_WORK TO COMPLETE_. Write out, word for word, the part of the piece on the discovery of penicillin that opens with the words containing "All the refining" and closes with "still true today.".

_SELECTED EXTRACT_.

The story goes that Alexander Fleming working alone and without any formal financial backing just came across a petri dish in which a bread mold had inhibited a bacterium. He yelled “Eureka” and saved millions — while whistling “Rule Britannia”.
Howard Florey an Australian scientist set out to find some means of controlling infection. He was an establishment scientist and he headed a large research team. One of his researchers in his exhaustive document review came across Fleming’s forgotten paper.
Fleming to his credit had made an observation and had written it up. He did no more until Florey’s team, looking for odd observations thought that observation might be worth pursuing. There were many others that went nowhere.
All the refining and development of penicillin was done by Florey and his team. Fleming wasn’t involved. Fleming was like a lottery winner who was just going about his business when fame and fortune came to call.
Wikipedia lists at least a dozen medical researchers who had stumbled onto penicillin previous to Fleming. The anti-bacterial properties of mold had been known since the ancients.
Florey and his big state of the art medical research establishment created penicillin as a practical drug. Fleming should have been no more than a footnote.
The Australians claim Churchill needed an authentic British hero and so they invented a bigger role for Fleming, the lonely isolated British genius.
In any case it was big medicine and big science that actually succeeded. That was true then and it’s still true today.

_INFORMATION SHOWN_.
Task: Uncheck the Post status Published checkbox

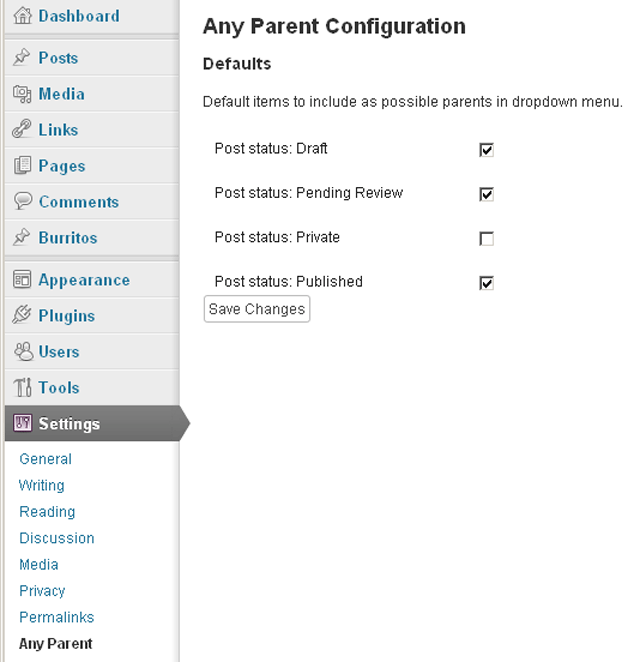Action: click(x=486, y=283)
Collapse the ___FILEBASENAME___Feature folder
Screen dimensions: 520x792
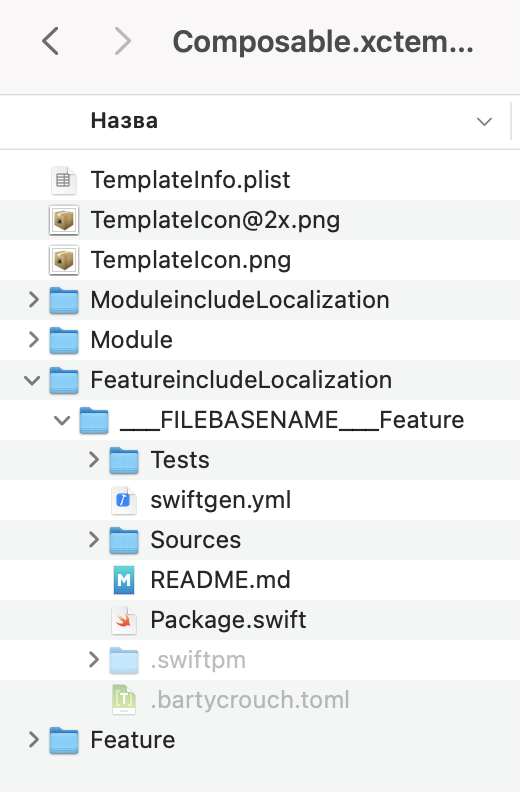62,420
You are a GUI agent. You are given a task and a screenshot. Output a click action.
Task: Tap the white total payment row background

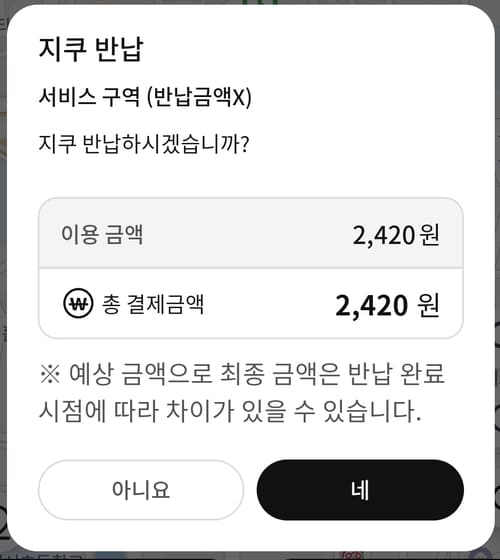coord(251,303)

_REPLY_.
All the refining and development of penicillin was done by Florey and his team. Fleming wasn’t involved. Fleming was like a lottery winner who was just going about his business when fame and fortune came to call.
Wikipedia lists at least a dozen medical researchers who had stumbled onto penicillin previous to Fleming. The anti-bacterial properties of mold had been known since the ancients.
Florey and his big state of the art medical research establishment created penicillin as a practical drug. Fleming should have been no more than a footnote.
The Australians claim Churchill needed an authentic British hero and so they invented a bigger role for Fleming, the lonely isolated British genius.
In any case it was big medicine and big science that actually succeeded. That was true then and it’s still true today.